Lord Arthur Savile's Crime
|Date||20th November 2015|
|Society||Double Act Drama Group|
|Venue||Corfe Castle Village Hall|
|Type of Production||Drama|
Author: Sylvia Coates
As with many companies, Double Act’s cast were not quite as young as Wilde envisaged, but David Kemp was a commendable Lord Arthur: earnest, affable and gullible he carried the play with his sidekick, the solid, dependable, and rather jealous butler, Baines. Baines was convincingly and humorously portrayed by Peter Smith, leaving us in little doubt that he is the real master of the house.
Lord Arthur is engaged to Sybil Merton, nicely played by Teresa Neal, who conveyed all the ladylike qualities expected in the late nineteenth century. Sybil’s formidable mother, Lady Julia Merton, was enthusiastically portrayed by Vivienne Gilmour-Cox, who introduces Savile to a palm-reader (Judith Jenkins) in order to detect his flaws. Lord Arthur, Sybil and Baines embark on a frenzy of ill-fated attempted killings, in order to fulfil a prophecy before the wedding takes place, and on the whole these were portrayed with energy and enthusiasm.

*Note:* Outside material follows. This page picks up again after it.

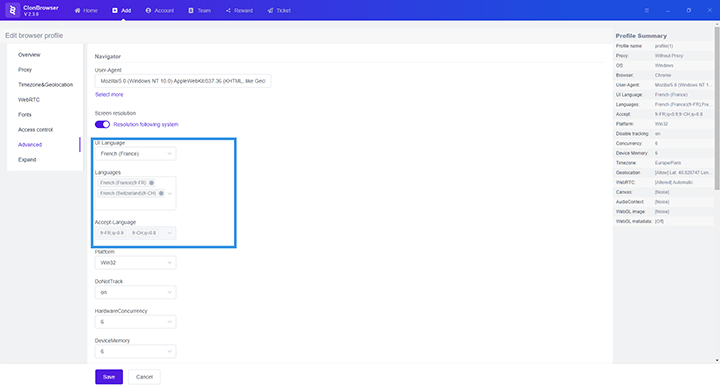Click the ClonBrowser logo icon
Screen dimensions: 720x387
point(12,10)
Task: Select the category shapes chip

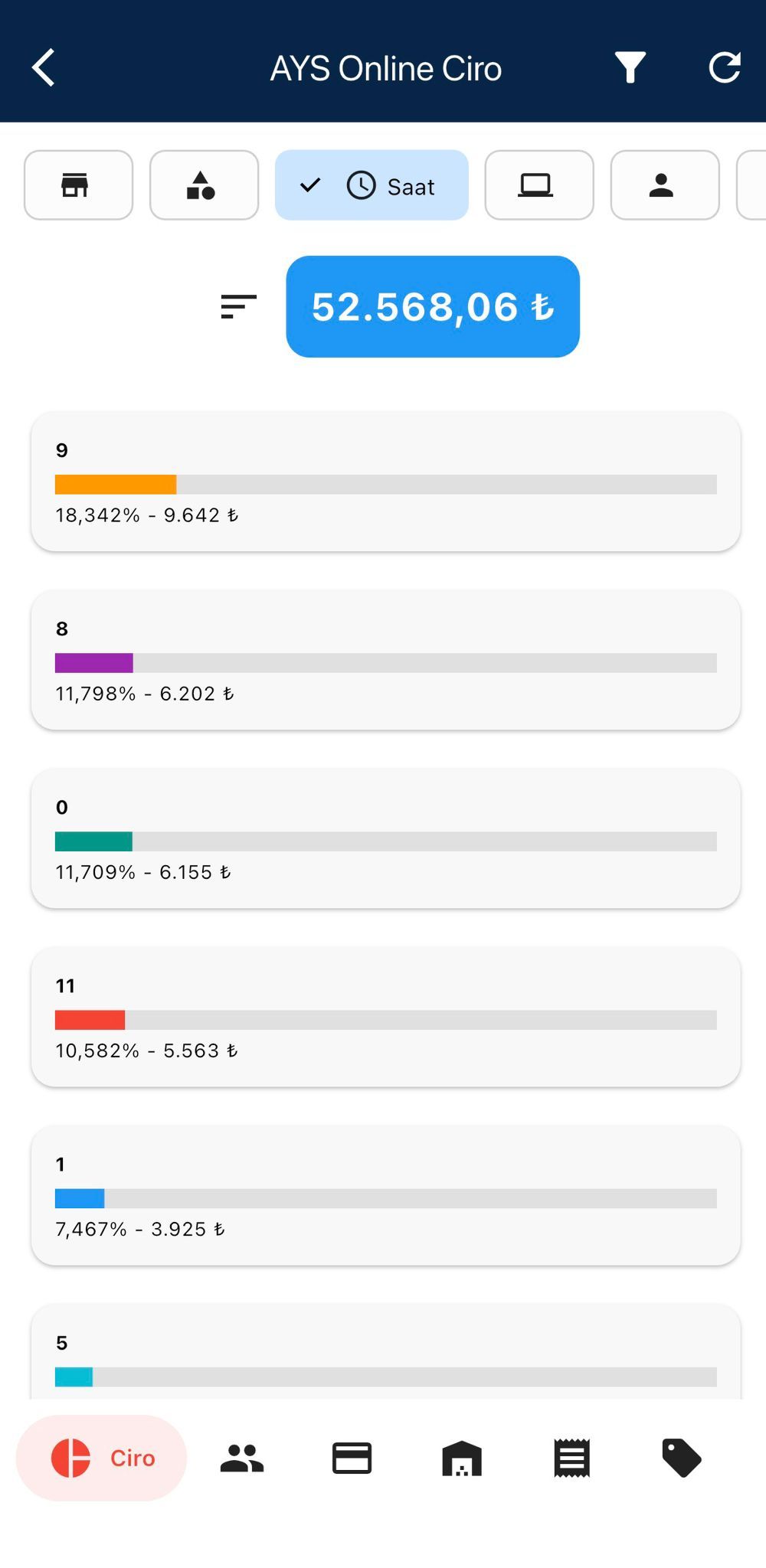Action: [204, 185]
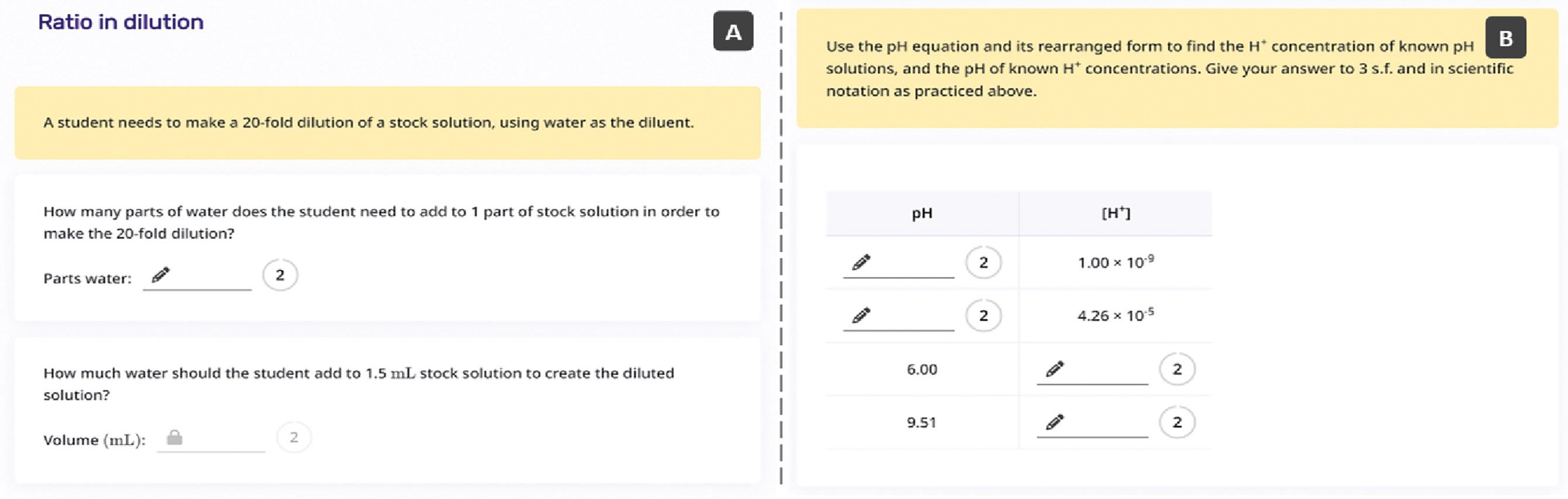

Jo Salisbury flung herself admirably into the role of Herr Winkelkopf, an anarchist, but had she been allowed to play Frau Winkelkopf instead, she may have found the stronger, more menacing aspects easier to convey.
This was an enjoyable evening, but some judicious cutting would have been welcome. The prompt was kept busy and seemed to read more lines than some of the ladies could remember, which impinged greatly on the progress of the second act. It is always a challenge to stage a classic play in the time available, and perhaps next time another week or two of rehearsal would be beneficial.
The set, with its beautifully-painted books and doors was just right for the period. There were some imaginative touches, such as the front-of-house announcements being made by the housekeeper and to have a pianist playing in the auditorium was charming, instantly creating the sound and atmosphere of the time.